As the sluggish beat of the heart greeted my hand, placed over the chest of Teratin Shirokuro, my best and only friend for the better half of my life, I heard the woman behind me try to explain what couldn't possibly be put into words..

"He's lost a lot of blood," she said. The bright red hair, too bright to be natural, the target symbol tattooed across her forehead and receding into her hair…all this told me she was from the Daimyo's clan, high in rank and probably important, but I didn't care.

"Fix him," I demanded. My eyes must have looked sharp, they always did, shadowed from nights of not sleeping, busy protecting my country's borders. Hers were dark, heavily hooded and kind, but they hardened at my disrespect.

"I would expect a student of my brother's to be better behaved."

So she was the Daimyo's sister, the hospital's supervisor. I knew he had a great deal of clansmen, but had never before met this woman. But he didn't care how important she was- the most important person in the world was dying in this very room, half of his body unintelligible, bandages clotted with thick blossoms of red. I wanted to cry but knew it would leave a bad impression of my strength, and that Teratin, if Teratin ever woke up, would mock me endlessly for it.

"I don't know anyone who can heal him, Rihei, she was saying quietly. "His energy is negative and mine positive- the only people in this country with the ability to heal such grave wounds have positive energy. You know this and I know this. If I interfere, his wounds will only worsen."

I chose not to listen. I didn't even know what happened. Teratin was the most formidable fighter I knew, his ability to summon and break mirrors as weapons terrifying and beautiful all at once. He could slice any enemy to pieces at will, so how he himself was mutilated like this was beyond me.

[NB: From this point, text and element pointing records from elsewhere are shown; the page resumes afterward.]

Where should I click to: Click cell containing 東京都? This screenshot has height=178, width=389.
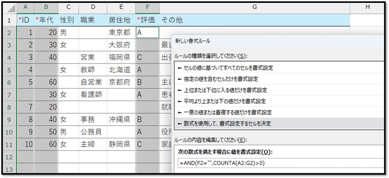(121, 32)
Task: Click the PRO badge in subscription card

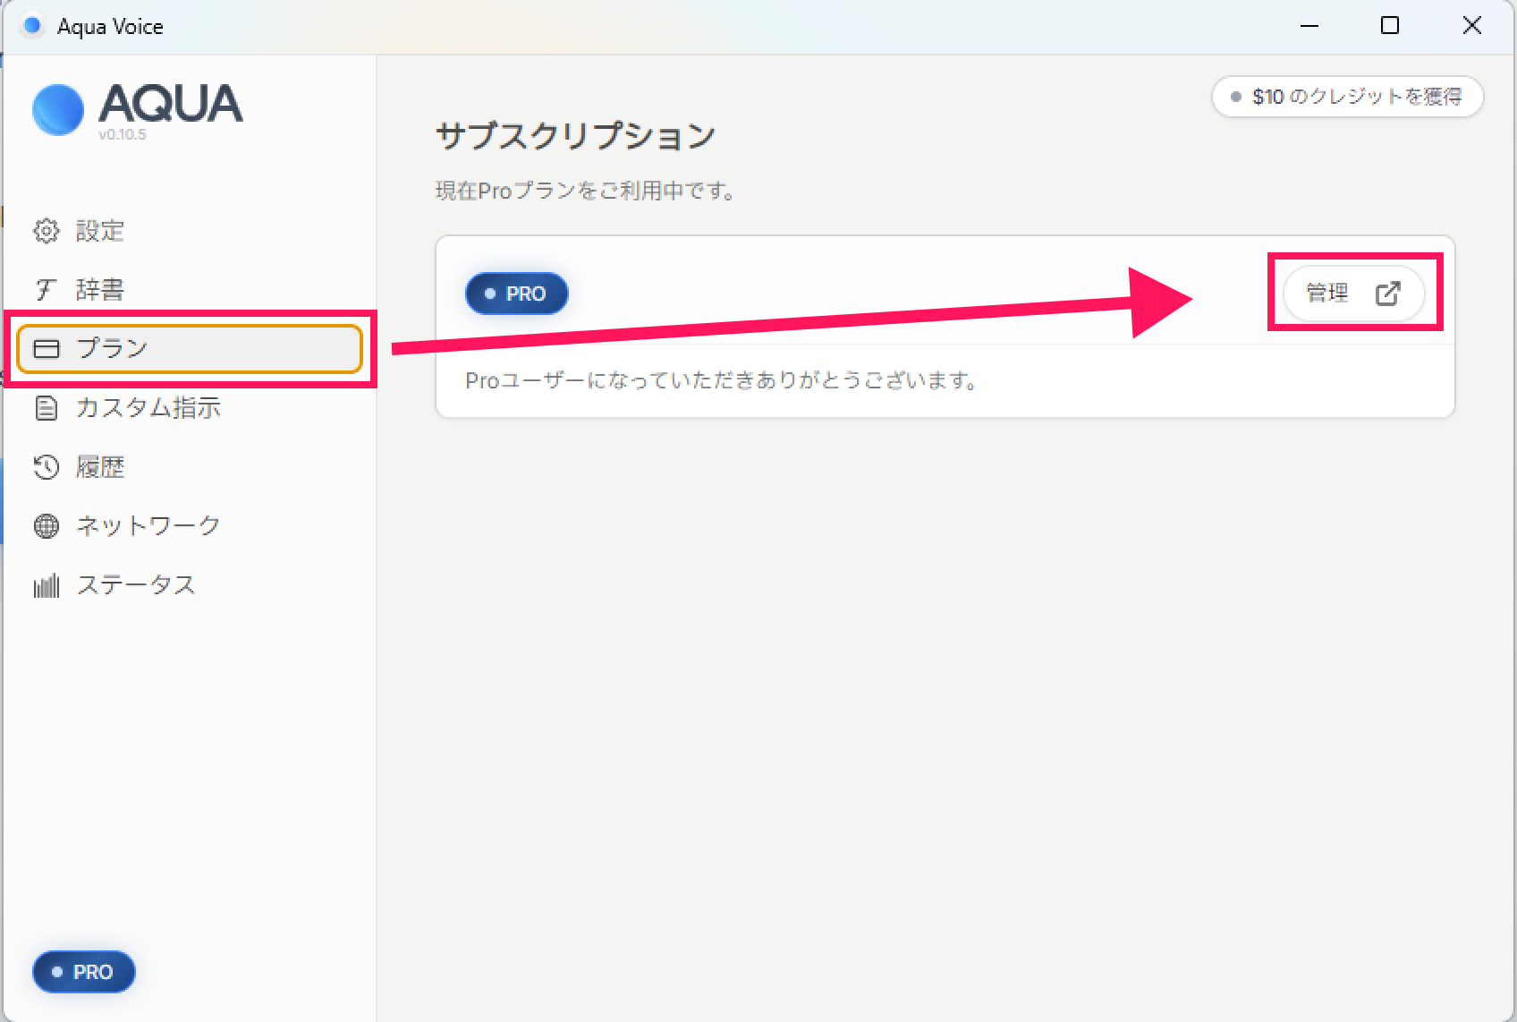Action: [x=516, y=294]
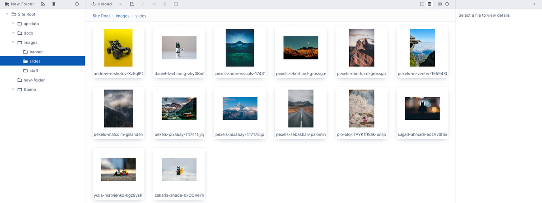Click the keyboard shortcuts icon
542x203 pixels.
(x=439, y=4)
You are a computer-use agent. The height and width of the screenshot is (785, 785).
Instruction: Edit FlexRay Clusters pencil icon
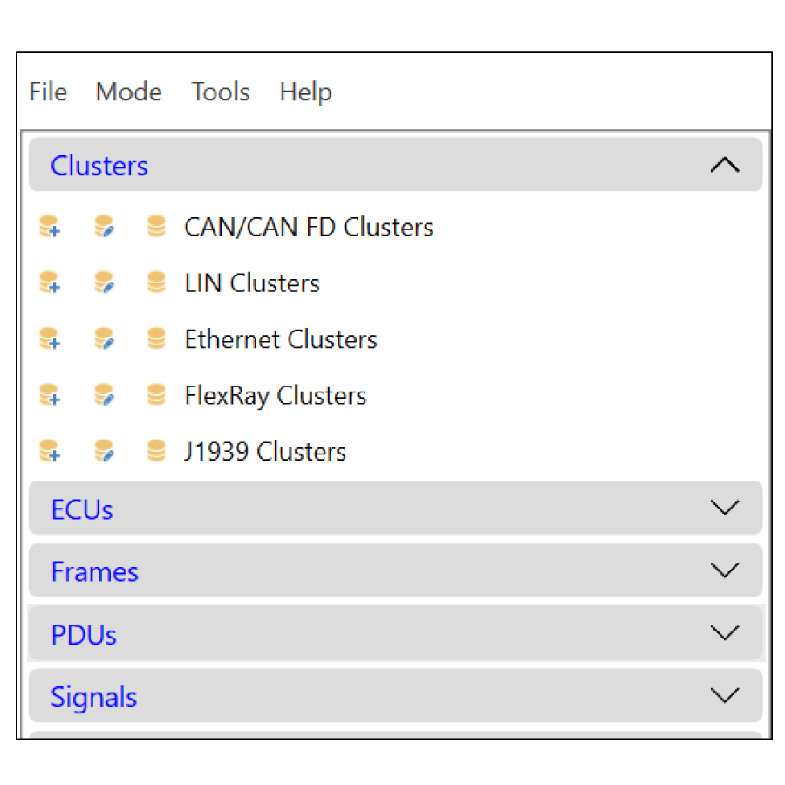tap(104, 394)
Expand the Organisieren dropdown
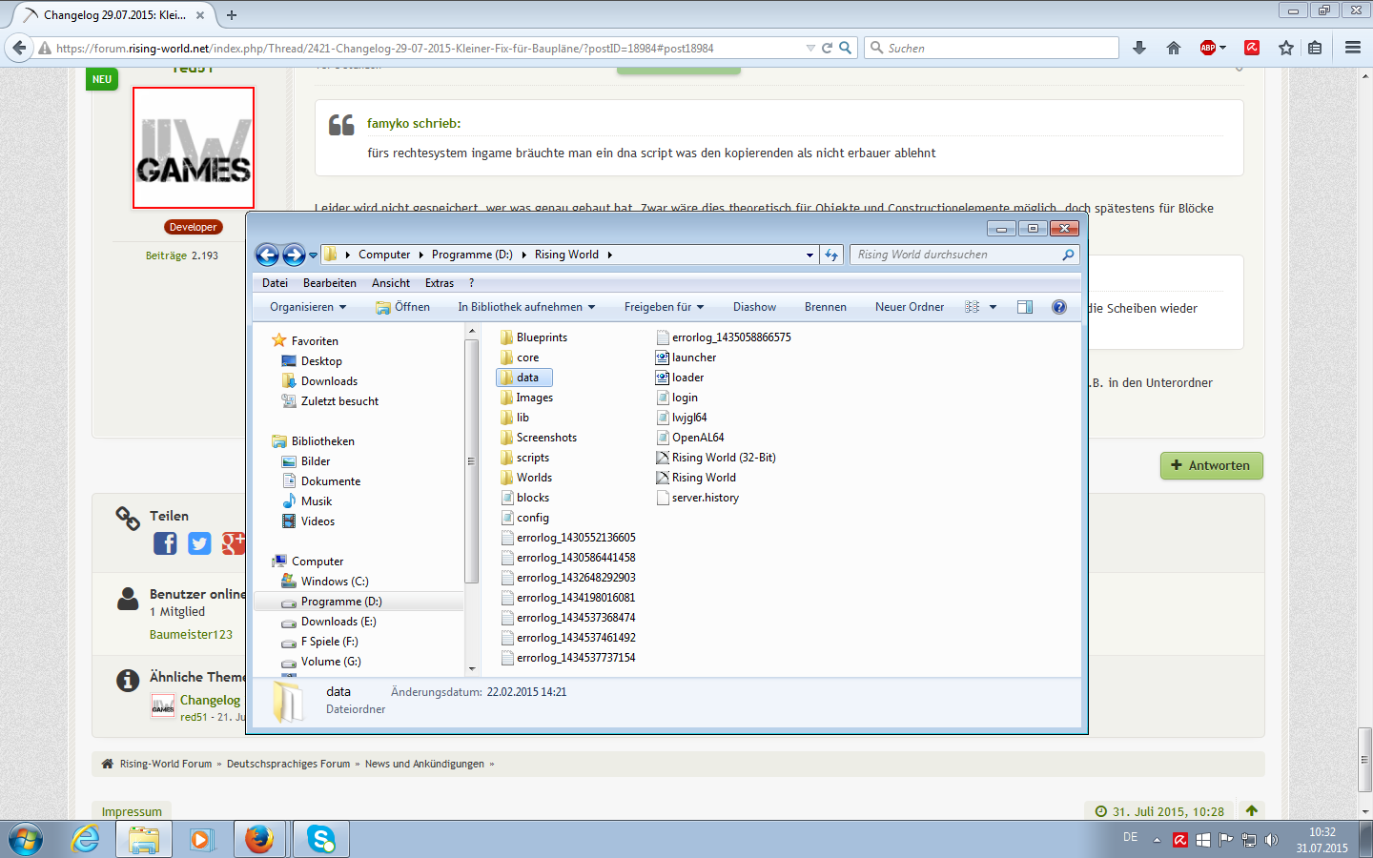 point(308,307)
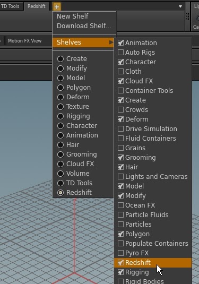Image resolution: width=199 pixels, height=284 pixels.
Task: Open the shelf set dropdown arrow
Action: pos(180,6)
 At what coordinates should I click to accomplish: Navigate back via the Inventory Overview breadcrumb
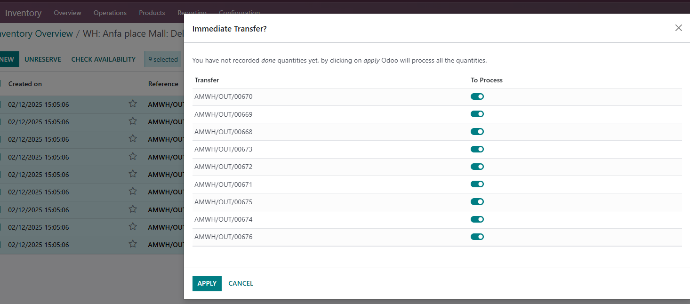click(36, 33)
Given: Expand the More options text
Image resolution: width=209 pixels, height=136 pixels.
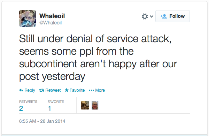Looking at the screenshot, I should 100,90.
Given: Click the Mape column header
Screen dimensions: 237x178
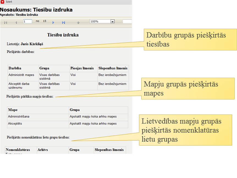Looking at the screenshot, I should click(13, 110).

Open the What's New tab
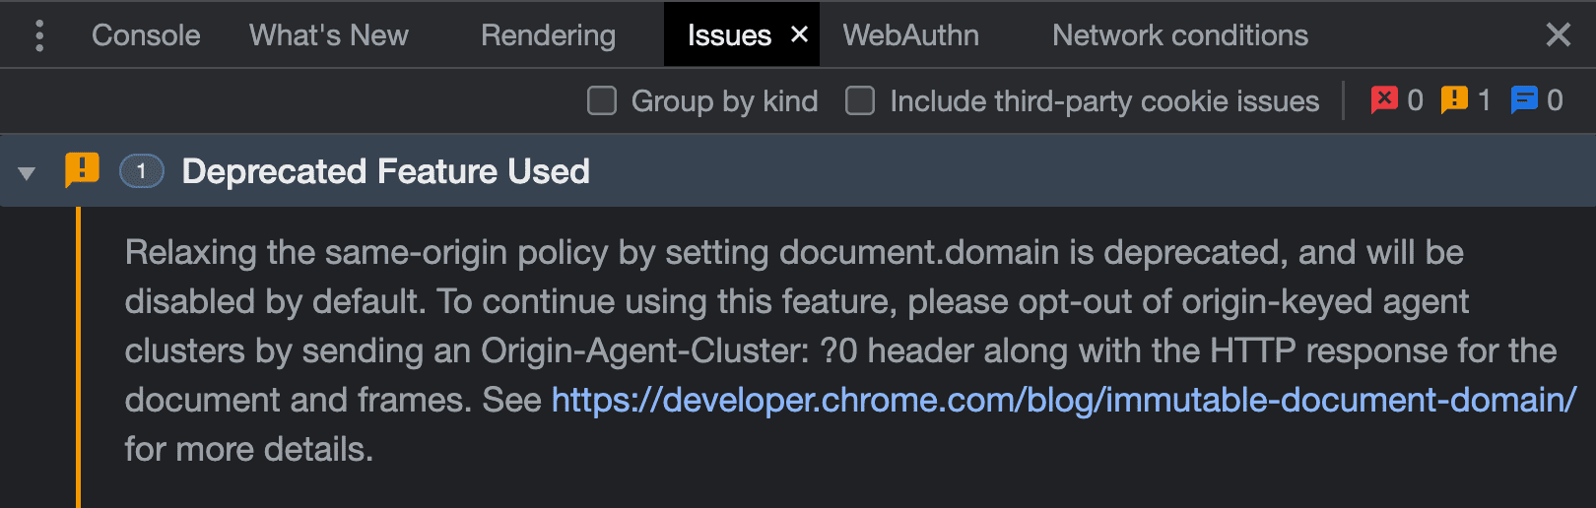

Unless someone from his very family had done it.

I had seen wounds like these before, but only on the most vile of Teratin's enemies. It had to be a Shirokuro.

And slowly, very slowly, the pieces of the broken mirror fit together, until I saw what had truly happened. The reflection of a woman, no, a girl, staring at me like a dead fish. Most people would have said she was beautiful, but I only saw those pale green eyes, foggy with disinterest, strange black hair sticking to her face like thousands of spiders.

"Ichiwa," Teratin groaned, and that was all I needed to know.